In the case before us, Officer Green stopped Barraco for a defective headlight. At the initial stage of the investigation, Officer Green properly sought information about Barraco's driver's license and automobile insurance. While retrieving his license, Barraco unintentionally disclosed the rolling papers and advised that he used them to smoke marijuana as opposed to some legal purpose. It was at this time that he became nervous and his hand trembled. All these facts were stipulated at trial. Nervous behavior standing alone does not establish reasonable suspicion and does not rise to the level of probable cause. Parker, supra. Even when other factors are present, nervous behavior of a person who has been stopped by an armed law enforcement officer is not an unusual response and is not necessarily strong evidence to support either reasonable suspicion or probable cause. Likewise, the rolling papers standing alone would not support the search. L. B. B. v. State of Ga., 129 Ga. App. 163 (198 SE2d 895) (1973)

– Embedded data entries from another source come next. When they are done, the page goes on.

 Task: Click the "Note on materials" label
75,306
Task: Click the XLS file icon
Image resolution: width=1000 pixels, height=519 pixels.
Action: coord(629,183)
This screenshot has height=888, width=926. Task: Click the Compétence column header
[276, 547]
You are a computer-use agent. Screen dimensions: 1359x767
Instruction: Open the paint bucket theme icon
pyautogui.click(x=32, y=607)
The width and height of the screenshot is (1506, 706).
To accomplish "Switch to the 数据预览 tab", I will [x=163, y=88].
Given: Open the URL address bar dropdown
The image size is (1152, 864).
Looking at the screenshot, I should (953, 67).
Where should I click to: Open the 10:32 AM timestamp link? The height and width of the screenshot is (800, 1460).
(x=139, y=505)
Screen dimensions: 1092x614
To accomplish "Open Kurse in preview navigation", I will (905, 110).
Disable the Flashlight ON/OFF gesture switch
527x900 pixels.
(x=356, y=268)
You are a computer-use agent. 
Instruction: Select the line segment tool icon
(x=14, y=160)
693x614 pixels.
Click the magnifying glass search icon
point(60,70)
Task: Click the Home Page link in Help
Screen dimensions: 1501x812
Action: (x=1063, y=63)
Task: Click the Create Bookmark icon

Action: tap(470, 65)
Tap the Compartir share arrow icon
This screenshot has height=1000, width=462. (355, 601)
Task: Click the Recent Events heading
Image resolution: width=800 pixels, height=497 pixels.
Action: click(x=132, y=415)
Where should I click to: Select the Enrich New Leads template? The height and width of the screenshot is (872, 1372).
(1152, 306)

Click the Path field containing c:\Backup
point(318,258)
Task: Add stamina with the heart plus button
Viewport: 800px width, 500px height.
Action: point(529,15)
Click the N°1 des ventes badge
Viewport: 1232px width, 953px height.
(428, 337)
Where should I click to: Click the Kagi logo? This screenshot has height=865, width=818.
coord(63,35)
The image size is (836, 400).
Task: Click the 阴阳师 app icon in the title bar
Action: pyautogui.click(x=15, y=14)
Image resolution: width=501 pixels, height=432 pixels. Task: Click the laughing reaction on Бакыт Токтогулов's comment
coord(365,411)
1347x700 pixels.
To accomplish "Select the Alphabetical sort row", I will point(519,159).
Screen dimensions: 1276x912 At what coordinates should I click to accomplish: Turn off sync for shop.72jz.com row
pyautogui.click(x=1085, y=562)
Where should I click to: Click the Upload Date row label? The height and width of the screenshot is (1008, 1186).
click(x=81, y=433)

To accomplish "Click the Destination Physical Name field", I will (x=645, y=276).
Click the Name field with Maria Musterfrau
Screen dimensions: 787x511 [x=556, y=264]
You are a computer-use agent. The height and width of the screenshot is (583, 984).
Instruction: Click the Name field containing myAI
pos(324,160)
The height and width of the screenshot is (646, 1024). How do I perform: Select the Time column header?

. Here we must look to the totality of the circumstances. All these facts arose as Officer Green was attempting to investigate the initial cause for the stop. The disclosure of the rolling papers was gratuitous and not the result of any inquiry by Officer Green. The inquiry into the use of the rolling papers which are often used in connection with illegal activity was not unreasonable and resulted from the conduct of Barraco.
Construing the evidence most favorably to the trial court's judgment, "the facts and circumstances before Officer [Green] were such as would lead a reasonably prudent person to believe that contra-
band . . . was present." Brown v. State, 269 Ga. 830
, 833 (504 SE2d 433
) (1998). We cannot say that the trial court erred in determining that probable cause existed for the search and in denying Barraco's motion to suppress the evidence.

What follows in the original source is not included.